» WHAT YOU SHOULD DO
Copy out every line of the data that has the word "agent" somewhere in it.

» DATASET EXCERPTS
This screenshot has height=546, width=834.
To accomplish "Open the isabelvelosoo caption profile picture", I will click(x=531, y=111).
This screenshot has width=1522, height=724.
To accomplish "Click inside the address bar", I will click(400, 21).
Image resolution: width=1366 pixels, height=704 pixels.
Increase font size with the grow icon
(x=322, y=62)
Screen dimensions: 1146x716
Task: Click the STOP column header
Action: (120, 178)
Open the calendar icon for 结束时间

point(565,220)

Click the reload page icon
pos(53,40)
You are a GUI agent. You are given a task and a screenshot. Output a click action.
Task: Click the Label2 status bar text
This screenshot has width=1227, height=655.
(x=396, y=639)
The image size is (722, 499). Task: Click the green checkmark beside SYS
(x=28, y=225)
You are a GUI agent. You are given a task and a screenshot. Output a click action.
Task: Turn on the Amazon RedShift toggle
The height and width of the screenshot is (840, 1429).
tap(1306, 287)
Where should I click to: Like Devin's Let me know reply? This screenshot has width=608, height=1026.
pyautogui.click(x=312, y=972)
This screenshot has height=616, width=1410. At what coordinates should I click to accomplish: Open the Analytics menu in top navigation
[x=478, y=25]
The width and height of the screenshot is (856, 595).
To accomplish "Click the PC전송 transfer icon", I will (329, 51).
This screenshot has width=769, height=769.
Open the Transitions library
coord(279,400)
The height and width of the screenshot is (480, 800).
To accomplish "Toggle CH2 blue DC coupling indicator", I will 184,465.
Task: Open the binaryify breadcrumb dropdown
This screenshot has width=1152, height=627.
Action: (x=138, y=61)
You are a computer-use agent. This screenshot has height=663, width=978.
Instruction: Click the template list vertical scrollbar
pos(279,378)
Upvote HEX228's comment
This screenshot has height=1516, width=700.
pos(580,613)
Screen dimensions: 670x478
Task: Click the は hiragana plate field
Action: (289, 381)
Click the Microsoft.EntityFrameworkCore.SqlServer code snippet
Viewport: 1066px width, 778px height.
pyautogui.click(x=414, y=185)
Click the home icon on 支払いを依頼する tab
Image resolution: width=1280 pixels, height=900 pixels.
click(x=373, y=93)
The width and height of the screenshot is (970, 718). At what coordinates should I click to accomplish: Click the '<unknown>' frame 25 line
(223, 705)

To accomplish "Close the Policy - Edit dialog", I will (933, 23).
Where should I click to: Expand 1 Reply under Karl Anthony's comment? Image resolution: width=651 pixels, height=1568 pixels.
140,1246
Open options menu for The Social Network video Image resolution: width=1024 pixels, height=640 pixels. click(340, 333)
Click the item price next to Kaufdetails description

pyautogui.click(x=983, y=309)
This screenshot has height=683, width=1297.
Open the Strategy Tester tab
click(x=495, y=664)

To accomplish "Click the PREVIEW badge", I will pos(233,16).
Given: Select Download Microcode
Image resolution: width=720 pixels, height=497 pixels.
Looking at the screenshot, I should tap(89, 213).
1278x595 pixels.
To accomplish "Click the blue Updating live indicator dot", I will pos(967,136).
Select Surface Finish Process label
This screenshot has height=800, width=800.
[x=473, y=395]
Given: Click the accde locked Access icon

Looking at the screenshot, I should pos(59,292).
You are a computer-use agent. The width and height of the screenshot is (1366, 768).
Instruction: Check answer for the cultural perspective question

» ANSWER TO THIS PROBLEM
You are a GUI agent. You are given a task and a screenshot. Output a click action.
You are a GUI agent. You are given a task and a screenshot. Output a click action.
You are a computer-use agent. This screenshot has height=663, width=978.
You are a computer-use agent. The width and height of the screenshot is (1366, 768).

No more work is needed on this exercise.